Lost My Feel Of Everything

I'm seventeen and i'm going throughthemost important year of my life in high school and i can't seem to feel the pressure.
It all started when i discovered i had trichotillomania (A hair-pulling disorder, ever since then i would cry every night and every day, i'm always worried, and nervous of my appearance and of how to explain why there are bald spots on my head, it was probably the worst year ever (I was 14 then) ofcourse the first 2 years of my Trich were alright considering i had long hair and i was able to cover empty patches easily, and along those years i made a best friend, she was my other half, and when i was with her i forgot all my problems. Even so i didn't dare tell her about my disorder. I tryed hiding it from everyone pretty much, but i guess she felt i wasn't completely honest with her,, but how could i be!! It's such a shmefull disorder! :(
Anyways i spent two years with my best friend stronger than ever. And i was working with a doctor to get a cure, i thought everything was going well, although part of the cure was to shave my head for six months. I hadn't got another solution to do but to shave, so i did, but i kept hiding the whole time, never go out, never let anybody in,, my friendship with her was falling apart,so i wanted to grow out my hair as quick as possible so i could have her over again,, but it wasn't quick enough. At that point, everything i was working for kinda stopped and started falling backwards. She said she doesn't want to be friends anymore and i still don't know why,, i tryed finishing my cur e progress and my hair was groing out well, until one day i found myself pulling again and nothing seemed to change, my disorder was still there, the 4 months shaving i did didn't work. I was back from zero, or maybe a bit below that.
Ever since then i can't seem to care about anything, i never cryed since then about a thing, my cat died and i didn't cry, the guy i like left me, and i still didn't cry. Nothing seems to be affecting me. It's like iv'e been pulled too hard and now i broke.
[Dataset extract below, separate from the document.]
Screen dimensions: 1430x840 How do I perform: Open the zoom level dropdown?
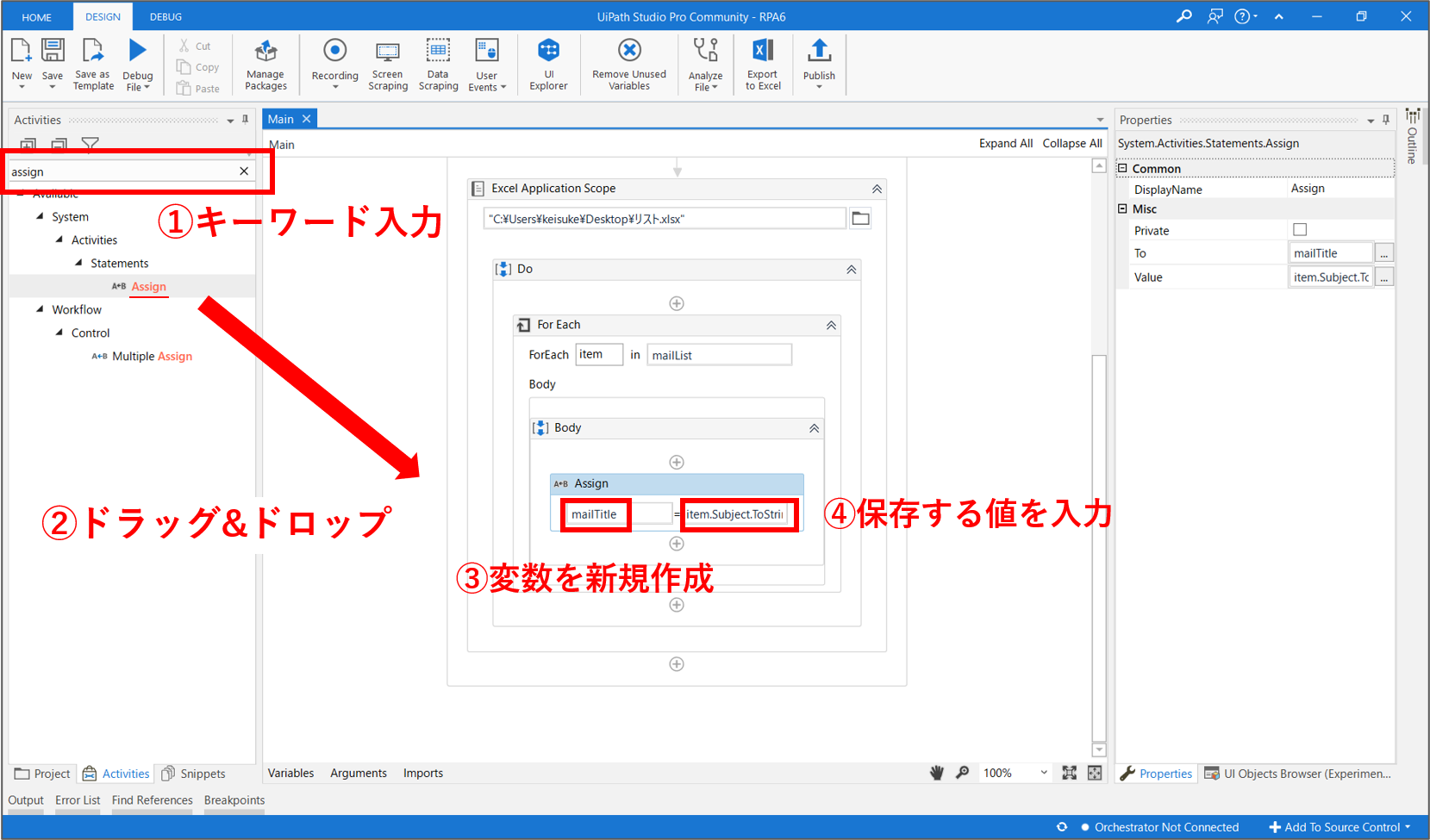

Like i said at the begenning i'm at a very important stage where it's an only chance and i can't afford to lose it. I'm so scared of not being scared or caring about my studying. Ii don't know what to do, i'm still suffering from Trich but it's like im not bothered anymore, im not seeking help, like i gave up on me.
I don't wanna give up yet it's still the begenning, but nothing i say or go through is making it better :(
Please if anyone can help me in any way. Please. I'm desperate.
Rika95 Rika95
18-21, F
3 Responses Dec 8, 2012

I bet you are better now, look for thrill in outdoors and on books, I feel down right now but I know it will be better soon, it has to happen, it's gonna happen as always but it doesn't mean bad times wont come back anymore.